Sunday, July 12, 2009


There are several women in my life who radiate confidence, the
M-I-L for one. It’s a quality I admire in others, maybe even envy. The ability to feel completely comfortable with who you are and what you bring to the conversation. Truly confident women never question the appropriateness of their words, or worry about how they will be perceived. They simply are who they are. I find it fascinating. What must it be like to have an opinion or make a decision and never question that perhaps you might be wrong?

And yet, occasionally this cool confidence can give way to arrogance, or self-centeredness. Some of these women seem to forget that what’s happening in their lives might not be the only thing happening. Sometimes they forget to ask, “What’s going on with YOU?” And sometimes, in their complete satisfaction with who they are and what they do, you get the feeling that they’re not so impressed with who you are and what you do (if they even thought to ask who you are and what you do in the first place).
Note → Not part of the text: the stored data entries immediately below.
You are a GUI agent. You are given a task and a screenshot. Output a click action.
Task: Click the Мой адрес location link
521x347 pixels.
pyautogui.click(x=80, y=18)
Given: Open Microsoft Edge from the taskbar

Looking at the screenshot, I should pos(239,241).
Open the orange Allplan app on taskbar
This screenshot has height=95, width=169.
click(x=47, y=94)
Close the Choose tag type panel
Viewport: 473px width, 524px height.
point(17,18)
Look, I see the irony of a narcissistic blogger accusing someone else of being self-centered, but if my mother taught me anything, it was to consider the feelings of others. I'm not saying I always think of others, but I try. My mom, however, completely embodies this ideal – the woman loves others and gives of herself in a way that is borderline saintly. I say this simply to explain the way I was raised, the qualities I was taught to value – not only by my mom, but by my school too. “Think of Jesus first, Others second, and Yourself last.” That was the motto of the all-girl “JOY club” led by my seventh grade Bible teacher – a club I refused to join, mind you, because even at 13, my inner-feminist sensed something wasn’t right with this motto. It’s a beautiful ideal, but teaching girls (and only girls) to put everyone else before themselves, well it doesn’t exactly send a message that values women, and it doesn’t really build confidence.
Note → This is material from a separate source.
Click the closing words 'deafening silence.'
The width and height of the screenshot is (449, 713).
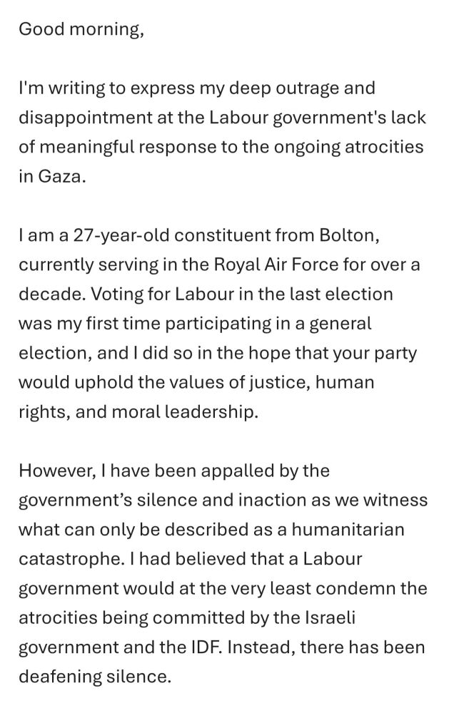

That being said, I do value the ideal. I look at my mother and pray that I can be even half as kind and sympathetic and selfless as she is…but here’s the thing…I wouldn’t describe my mother as particularly confident or self-assured. That certainly doesn’t mean the qualities can’t co-exist, but it’s a delicate balance to achieve.
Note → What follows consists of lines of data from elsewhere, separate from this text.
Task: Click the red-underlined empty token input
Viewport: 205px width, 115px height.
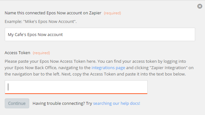Action: [x=76, y=87]
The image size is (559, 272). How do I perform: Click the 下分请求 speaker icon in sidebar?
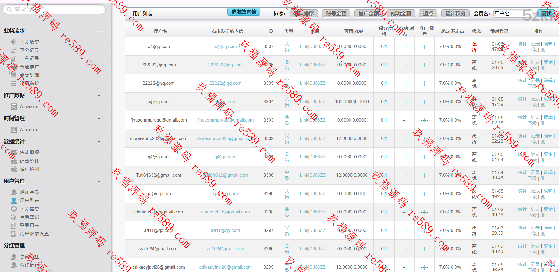[14, 42]
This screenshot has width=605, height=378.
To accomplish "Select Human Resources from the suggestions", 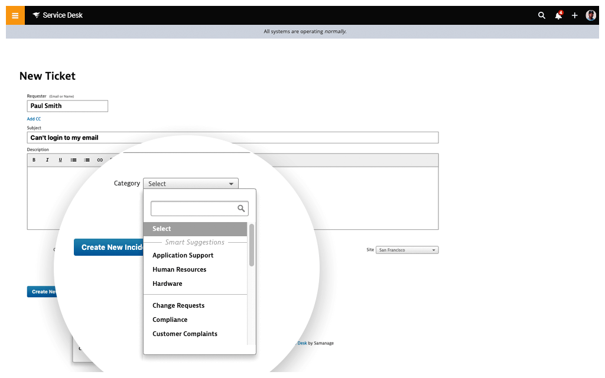I will [179, 269].
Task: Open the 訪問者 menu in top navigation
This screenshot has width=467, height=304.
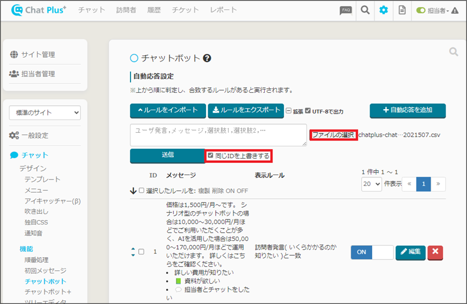Action: point(126,10)
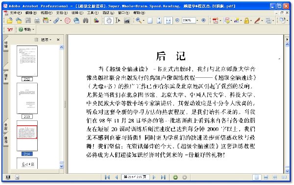
Task: Click the printer icon to print
Action: tap(37, 21)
I know. I’m getting awfully introspective for a girl contemplating switching gears on the blog altogether, but I spent part of the holiday weekend with the one and only Avery Jayne, and whenever I hold my baby niece in my arms, I can’t help but imagine the girl she will become. I don’t know if she will be brainy or sporty or artsy or all of the above, and honestly, I don’t care. I just want her to be happy, confident, and kind. Happy in her own life, without being complacent. Confident in who she is, without being self-centered or arrogant. Kind and sympathetic to the needs of others, without perpetually sacrificing her own needs.
I look at this beautiful creature and I see her inherent goodness. I know that she will be kind. And with so many people in her life to love her and challenge her, I’m certain that she will find happiness. But what of confidence? What is to stop her from falling into the same patterns of self-doubt and poor self-esteem that plague so many women and girls? And how can she learn to be confident when her mother and her aunt are all too quick to criticize themselves for every minor imperfection or mistake? It slowly occurs to me that if we are to teach her to value herself, we will have to show her that we value ourselves.
I don’t kid myself that I will be a primary role model for Avery as she grows up in Chicago, but I do hope to be someone she admires, someone her parents would be happy for her to emulate should she one day decide to flee the cold and come explore her Southern roots. So to that end, I want to be better. I resolve to be all the things I hope for her: Happy. Kind. Confident.
Crazy, huh? She’s not even five months old and she’s already challenging me to be a better person.